A medieval church ruin sitting beside a housing estate near Lucan is not, on the face of it, an obvious place to go looking for a fifteenth-century carved window or the ghost of a royal manor.

Yet St. Finian's, in the townland of Glebe, manages both. The west gable still stands to roughly seven metres, its two tall buttresses curving together to form a projecting arch over a narrow slit window, an arrangement that may once have supported a bellcote. The east end of the building has been reduced to tidy flat-topped foundations by county council conservation work, which also left the mortar joints conspicuously repointed in a ribbon style that a 1978 survey noted with some concern. The overall effect is of a long, roofless shell, nearly thirty metres end to end, occupying the western corner of a rectangular graveyard a hundred metres or so from King John's Bridge over the Griffeen River.

The church takes its name from the esker, a ridge of glacial gravel that once marked the boundary between Leath Conn and Leath Mogha, the ancient northern and southern divisions of Ireland. That geographical significance translated into political weight: Prince John reserved Esker as one of four royal manors of Dublin, alongside Newcastle Lyons, Saggard, and Crumlin, all of them administered for the Crown by officials called Seneschals whose office survived well into the nineteenth century. The church and the parish of Esker were granted to St. Patrick's Cathedral, and by 1615 the Royal Visitation of the Diocese of Dublin was recording a curate named Richardus Wiborow and noting that the vicar had been deprived of his position for non-residence. By 1630, Archbishop Bulkeley's visitation found things considerably worse: the church was described as altogether ruinous, nothing standing but the walls. That same visitation noted that a local man, Mr. Lamoruke Nottingham of Ballyowen, was being identified as a maintainer of priests and friars in the parish. The 1654 to 1656 Civil Survey recorded that the Vicars Choral of St. Patrick's Cathedral held fifteen acres of glebe land here.

The most rewarding thing to seek out inside the shell is the two-light window in the south wall, which Henry A. Wheeler dated to around 1400. Each light has a cusped trefoil head set under a slightly ogee arch, with concave spandrels at the corners; the whole window is splayed inward and sits in a round-headed embrasure. It is the kind of careful stonework that feels out of place in what the documents already called a ruin by the seventeenth century.
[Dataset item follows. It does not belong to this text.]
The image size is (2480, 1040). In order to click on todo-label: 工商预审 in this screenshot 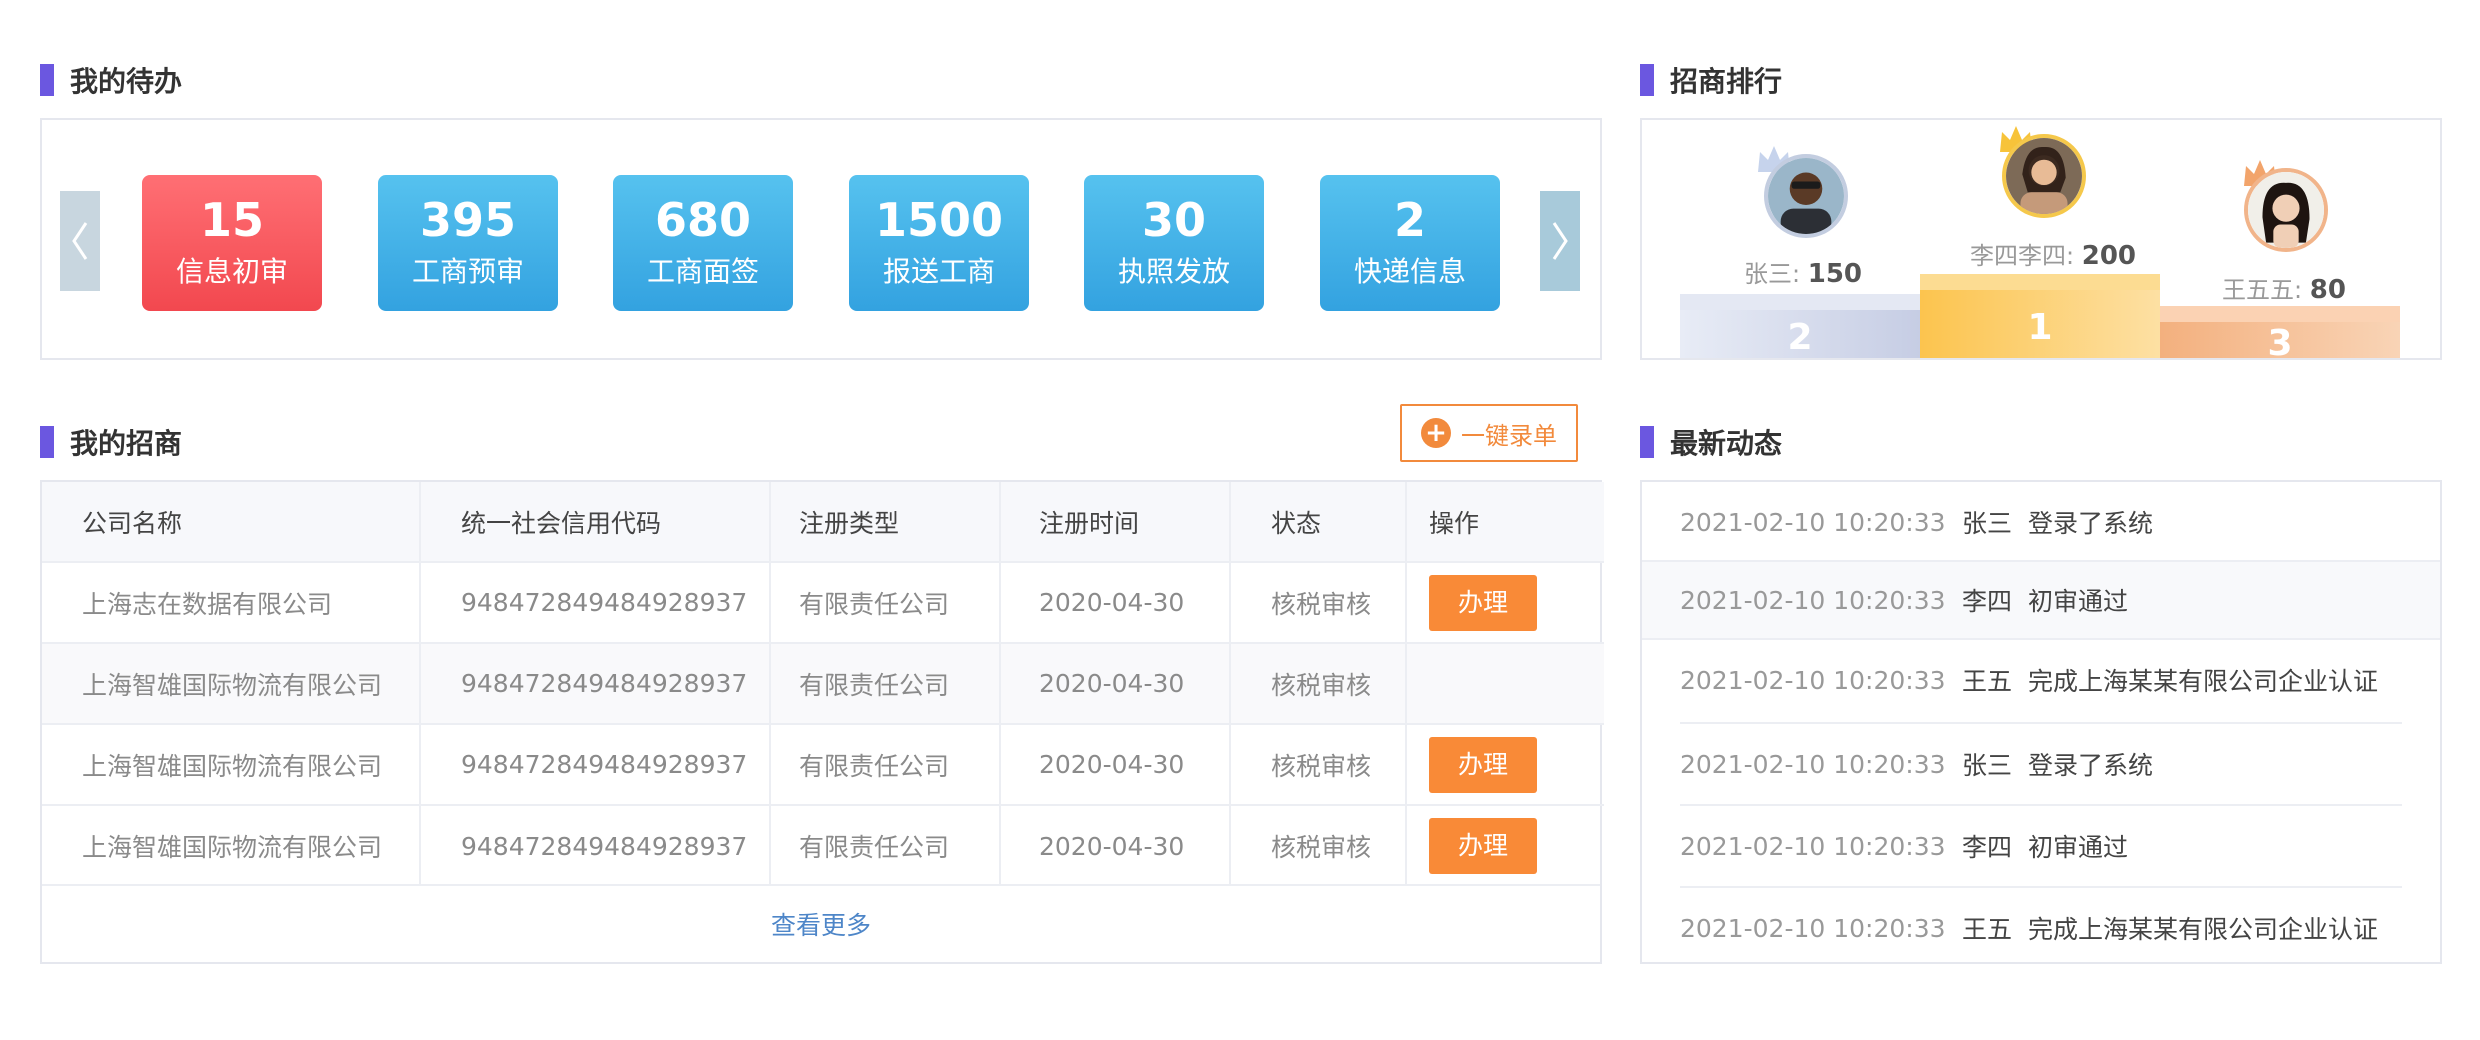, I will do `click(468, 272)`.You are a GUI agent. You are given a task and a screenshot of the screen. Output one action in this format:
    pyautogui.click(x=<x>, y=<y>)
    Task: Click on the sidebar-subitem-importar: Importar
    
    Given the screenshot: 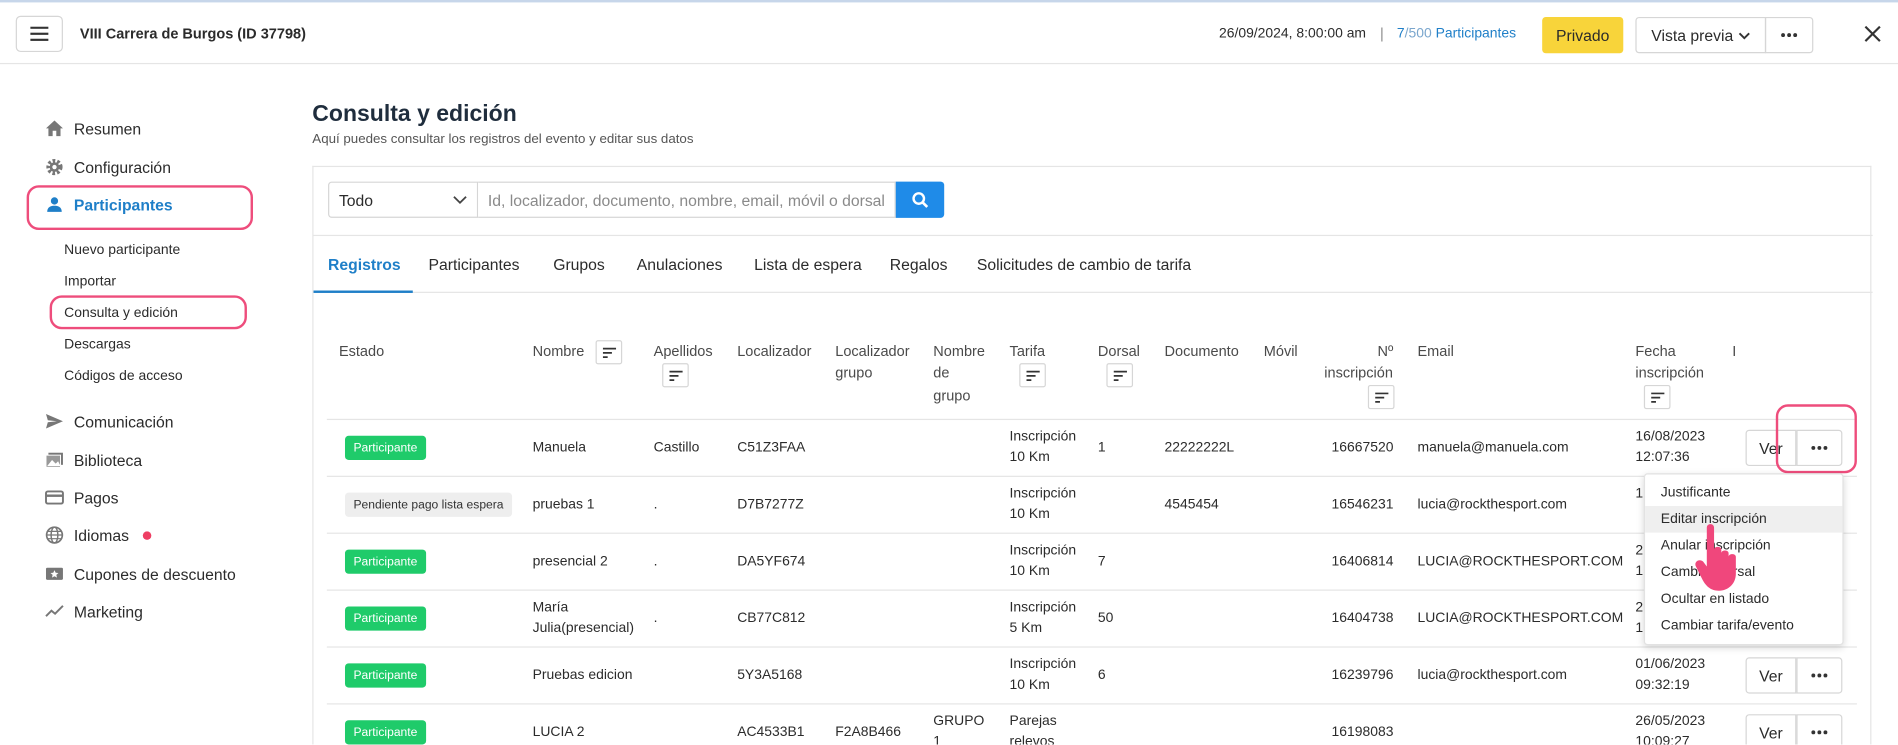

Directly above it, placed upside down during conservation, is a spandrel fragment from a second window of similar character, its original position unknown. Two putlog holes near the west end of the north wall, square openings of around twenty centimetres, suggest there was once a timber floor or stair at that end. The graveyard remains in use, so the site is generally accessible, and Rocque's 1760 map of County Dublin records the church ruins already in much the state you see now.